» DIRECTIONS FOR THIS TASK: In the entries that follow, find the line containing "Bookmark this page with star icon", then output exactly every line from the first through that one.

» SOURCE DATA:
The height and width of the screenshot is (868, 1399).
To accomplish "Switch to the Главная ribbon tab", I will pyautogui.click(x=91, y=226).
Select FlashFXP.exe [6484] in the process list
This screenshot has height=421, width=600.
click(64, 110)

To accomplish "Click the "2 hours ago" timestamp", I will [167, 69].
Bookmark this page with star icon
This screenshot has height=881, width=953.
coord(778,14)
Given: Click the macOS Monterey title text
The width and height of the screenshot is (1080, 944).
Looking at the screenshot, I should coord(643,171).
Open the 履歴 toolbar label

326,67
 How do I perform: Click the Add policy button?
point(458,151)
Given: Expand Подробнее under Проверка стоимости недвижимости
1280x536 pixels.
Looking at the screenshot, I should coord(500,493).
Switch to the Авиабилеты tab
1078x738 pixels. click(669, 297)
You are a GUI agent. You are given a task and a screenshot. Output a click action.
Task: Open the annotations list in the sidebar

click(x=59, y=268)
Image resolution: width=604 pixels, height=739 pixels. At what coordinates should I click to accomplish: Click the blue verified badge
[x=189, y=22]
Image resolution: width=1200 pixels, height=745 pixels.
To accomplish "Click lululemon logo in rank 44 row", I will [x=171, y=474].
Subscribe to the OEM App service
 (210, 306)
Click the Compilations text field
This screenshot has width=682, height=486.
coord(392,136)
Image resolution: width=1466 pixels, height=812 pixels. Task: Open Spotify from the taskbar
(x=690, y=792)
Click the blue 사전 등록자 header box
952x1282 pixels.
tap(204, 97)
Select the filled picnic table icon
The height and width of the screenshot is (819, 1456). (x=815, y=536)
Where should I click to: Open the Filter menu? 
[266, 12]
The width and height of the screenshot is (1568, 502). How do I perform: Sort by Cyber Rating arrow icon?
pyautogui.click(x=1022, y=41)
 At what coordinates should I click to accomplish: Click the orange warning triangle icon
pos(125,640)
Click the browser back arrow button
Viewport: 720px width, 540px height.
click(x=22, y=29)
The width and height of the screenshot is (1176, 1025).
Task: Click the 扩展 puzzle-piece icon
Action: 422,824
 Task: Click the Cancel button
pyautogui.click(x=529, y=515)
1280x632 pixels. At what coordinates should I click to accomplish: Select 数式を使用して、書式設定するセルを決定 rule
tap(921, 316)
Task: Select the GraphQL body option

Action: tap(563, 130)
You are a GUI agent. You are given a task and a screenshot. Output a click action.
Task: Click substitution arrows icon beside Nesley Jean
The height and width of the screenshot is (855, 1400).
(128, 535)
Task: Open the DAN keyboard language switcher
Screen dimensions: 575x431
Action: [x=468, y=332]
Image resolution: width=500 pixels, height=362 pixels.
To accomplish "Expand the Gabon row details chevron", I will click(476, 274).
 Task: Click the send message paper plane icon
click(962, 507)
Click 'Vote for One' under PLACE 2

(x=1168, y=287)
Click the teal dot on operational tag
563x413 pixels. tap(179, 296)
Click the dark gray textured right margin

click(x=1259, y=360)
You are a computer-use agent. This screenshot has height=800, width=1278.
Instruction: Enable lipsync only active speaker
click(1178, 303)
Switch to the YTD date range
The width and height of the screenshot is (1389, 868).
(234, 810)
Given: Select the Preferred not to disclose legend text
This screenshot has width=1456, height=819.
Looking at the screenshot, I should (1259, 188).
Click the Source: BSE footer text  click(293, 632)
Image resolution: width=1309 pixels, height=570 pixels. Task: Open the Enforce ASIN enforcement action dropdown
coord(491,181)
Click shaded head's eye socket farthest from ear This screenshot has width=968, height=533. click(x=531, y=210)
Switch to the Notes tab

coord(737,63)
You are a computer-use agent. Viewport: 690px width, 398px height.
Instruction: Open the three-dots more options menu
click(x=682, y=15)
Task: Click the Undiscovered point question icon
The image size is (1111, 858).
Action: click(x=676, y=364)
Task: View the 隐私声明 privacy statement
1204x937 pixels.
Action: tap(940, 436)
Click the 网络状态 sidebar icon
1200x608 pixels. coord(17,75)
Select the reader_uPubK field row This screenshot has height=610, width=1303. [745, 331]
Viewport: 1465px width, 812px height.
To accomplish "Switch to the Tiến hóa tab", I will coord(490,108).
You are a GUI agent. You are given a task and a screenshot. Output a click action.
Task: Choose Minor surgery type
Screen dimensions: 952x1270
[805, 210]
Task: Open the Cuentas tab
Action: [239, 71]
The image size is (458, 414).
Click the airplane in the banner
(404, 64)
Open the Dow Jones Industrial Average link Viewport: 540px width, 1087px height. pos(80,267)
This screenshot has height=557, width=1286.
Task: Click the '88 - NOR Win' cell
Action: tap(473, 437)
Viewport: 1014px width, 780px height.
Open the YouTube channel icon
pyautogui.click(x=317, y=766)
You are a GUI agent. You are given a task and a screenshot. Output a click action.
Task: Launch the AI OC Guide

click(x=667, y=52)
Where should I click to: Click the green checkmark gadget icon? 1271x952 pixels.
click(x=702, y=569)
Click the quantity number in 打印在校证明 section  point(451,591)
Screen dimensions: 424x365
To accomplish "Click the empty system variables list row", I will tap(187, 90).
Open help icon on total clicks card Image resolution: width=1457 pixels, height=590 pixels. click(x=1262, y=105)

» REPLY:
The height and width of the screenshot is (868, 1399).
To accomplish "Switch to the Главная ribbon tab", I will pyautogui.click(x=91, y=226).
Select FlashFXP.exe [6484] in the process list
This screenshot has height=421, width=600.
click(64, 110)

To accomplish "Click the "2 hours ago" timestamp", I will [167, 69].
Bookmark this page with star icon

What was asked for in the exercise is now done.